Lallu Singh made the remarks at a public meeting at Milkipur assembly constituency. News reports pointed out how he was the third leader to make such statements in the last two months.

• Arun Govil, the BJP’s candidate from Meerut, then chimed in on April 15, being heard in a clip that went viral, asserting that there have been changes in the constitution over time and that there was “no harm in it.”

Govil was responding to allegations that the BJP would change the constitution if it returned to power in the 2024 Lok Sabha elections. 

“The constitution has witnessed changes over a period of time. Change is a sign of development. It’s not a bad thing. Situations were different at that time; the current situation is different, so if changes are to be made … the constitution doesn’t change with one person’s intention. It can be changed with everybody’s consensus,” he said.

The belief that the BJP, a party with disciplined MPs and leaders, a coherent ideological line and its leaders in diverse parts of the country would not say this unless it was a firm decision taken centrally, has only gained in strength over the past few months and weeks.

Historically, RSS/BJP opposed the constitution

Added to this is the background score of the RSS/BJP’s track record on the constitution (read as shorthand for finishing reservations).

Four months after the RSS mouthpiece Organiser began publication in July 1949, the publication came down heavily on the constitution days after its adoption on November 26, 1949.

In its issue dated November 30 that year, the periodical left no ambiguity and stated:

“The worst about the new Constitution of Bharat is that there is nothing Bharatiya about it. The drafters of the constitution have incorporated in it elements of British, American, Canadian, Swiss and sundry other Constitutions. But there is no trace of ancient Bharatiya constitutional laws, institutions, nomenclature and phraseology in it…

In our Constitution, there is no mention of the unique constitutional development in ancient Bharat. Manu’s Laws were written long before Lycurgus of Sparta or Solon of Persia. To this day, his laws as enunciated in the Manusmriti, excite the admiration of the world and elicit spontaneous obedience and conformity. But to our constitutional pundits that means nothing.”

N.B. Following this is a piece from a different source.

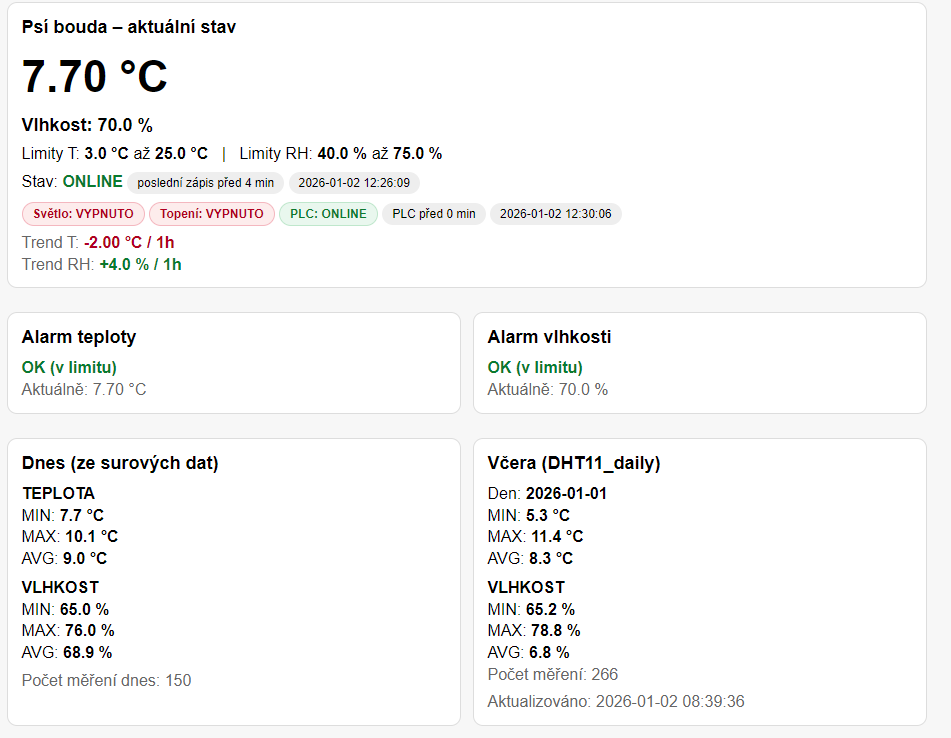The image size is (951, 738).
Task: Click the Vlhkost: 70.0 % reading
Action: click(87, 125)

The Manusmriti “has been a go-to treatise for a large number of Hindutva votaries”, wrote journalist and author Nilanjan Mukhopadhyay. V.D. Savarkar made the following assertion about it:

“Manusmriti is that scripture which is most worshipable after Vedas for our Hindu Nation and which from ancient times has become the basis of our culture-customs, thought and practice. This book for centuries has codified the spiritual and divine march of our nation. 

Even today the rules which are followed by crores of Hindus in their lives and practice are based on Manusmriti. Today Manusmriti is Hindu Law.”

The primacy to the Manusmriti over the Indian constitution is the long-held belief of the Sangh and makes OBCs, Dalits and tribals anxious about the intentions of the BJP should it manage to scramble back to power.

RSS chief Mohan Bhagwat was cited in an interview in RSS mouthpiece Panchjanya in 2015 as saying that reservations ought to be revisited (code for making fundamental changes in the constitution).

Analysts attribute the BJP’s rout to the Mahagathbandhan in the Bihar state assembly polls that followed later that year to that statement.